Можно было бы сказать, что люди интересуют его как жуки на булавках, вот он и поворачивает персонажей (и сюжет, конечно) так, чтобы получше рассмотреть диковинку, покачать головой да и сказать: «ишь ты!» Как раз в этом духе юный Гоголь и расспрашивает матушку о разных малоросских обыкновениях. Тут важно лишь устранить некоторые недоразумения (устранить все, накопившиеся вокруг Гоголя невозможно).

Во-первых, проект литературы как кунсткамеры, ярмарки чудес, не только изначальнее присвоенной ей впоследствии мироучительной функции, но и сам по себе ничуть не хуже — как уже отмечалось, он останется и тогда, когда окончательно схлынет наваждение назидательности. Трагедия Гоголя, отчасти, состояла в том, что прогрессивная критика (прежде всего Белинский) явно или скрыто попрекала великого писателя в склонности к «безделицам», к этнографии, к приключениям и страшилкам — и это вместо того чтобы глаголом жечь сердца людей! Вместо того чтобы чувства добрые лирой пробуждать… Увы, попреки, наложившись на дремавшую в Гоголе страсть проповедника, сделали свое дело. Второй том «Мертвых душ» написан другим Гоголем — писателем, утерявшим доверие к своему великому, уникальному таланту.
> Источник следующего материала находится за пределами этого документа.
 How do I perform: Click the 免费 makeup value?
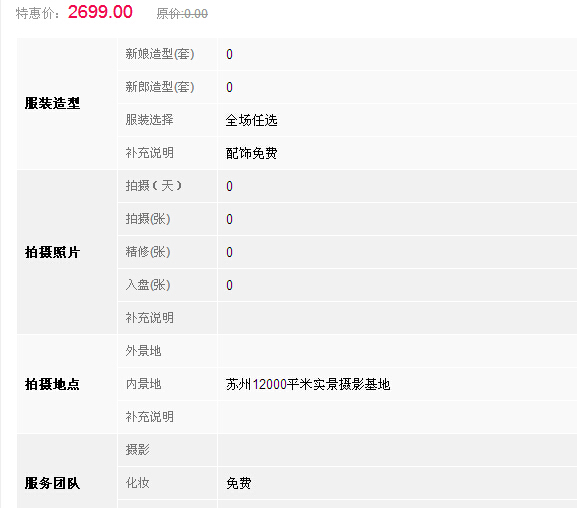239,483
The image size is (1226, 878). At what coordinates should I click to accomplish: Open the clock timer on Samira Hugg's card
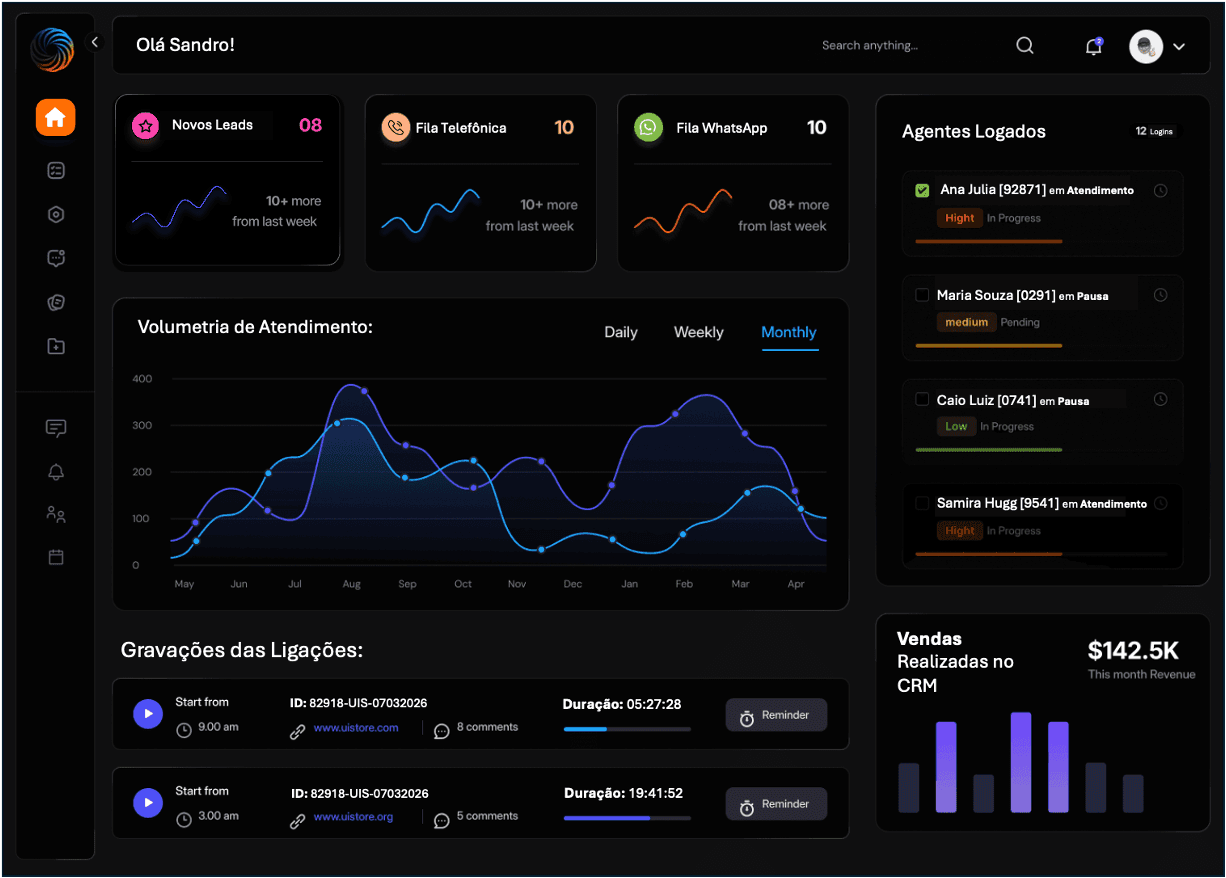tap(1161, 503)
Во-вторых, «интерес к людям», свойственный литератору, всегда очень специфичен. Обида прототипов, узнавших себя в том или ином герое, стара как мир — точнее говоря, как сама художественная литература. Следует заметить, что писатель всегда прав в возникающих разборках. Любой автор прозы вправе так ответить на упреки в искажении фактов жизни прототипа: ваши упреки беспочвенны, раз уж литературе вообще позволено существовать. В этом смысле прибегнуть к помощи персонажей как раз и означает совершить «человеколюбивый» жест по отношению к современникам, применить щадящий режим в отношении их прижизненной репутации. И кто, как не Гоголь, преуспел в этом — его, пожалуй, можно упрекнуть в наименьшей степени, если сравнивать с прочими классиками русской литературы.
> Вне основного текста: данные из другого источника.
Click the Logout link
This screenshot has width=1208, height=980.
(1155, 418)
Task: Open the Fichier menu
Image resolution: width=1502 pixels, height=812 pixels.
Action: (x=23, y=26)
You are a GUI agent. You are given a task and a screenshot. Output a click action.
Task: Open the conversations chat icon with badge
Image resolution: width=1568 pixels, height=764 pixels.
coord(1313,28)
Что же касается внутренней близости к изображаемым персонажам (пресловутого флоберовского «мадам Бовари — это я»), то писатель вовсе не обязан выказывать приязни к экспонатам своего литературного гербария — для человеколюбия существует совсем другое поприще. Писательская установка в данном случае существенно отличается от актерской, ибо актер вживается в образ, а писатель, скорее, выживает его из себя. Вообще говоря, любование выводимыми героями, изображаемыми персонажами есть момент факультативный для писателя; другое дело — исследовательский интерес и точность схватывающего зрения, способность удержать то, что проницательному зрению открылось — без такой способности литература непредставима.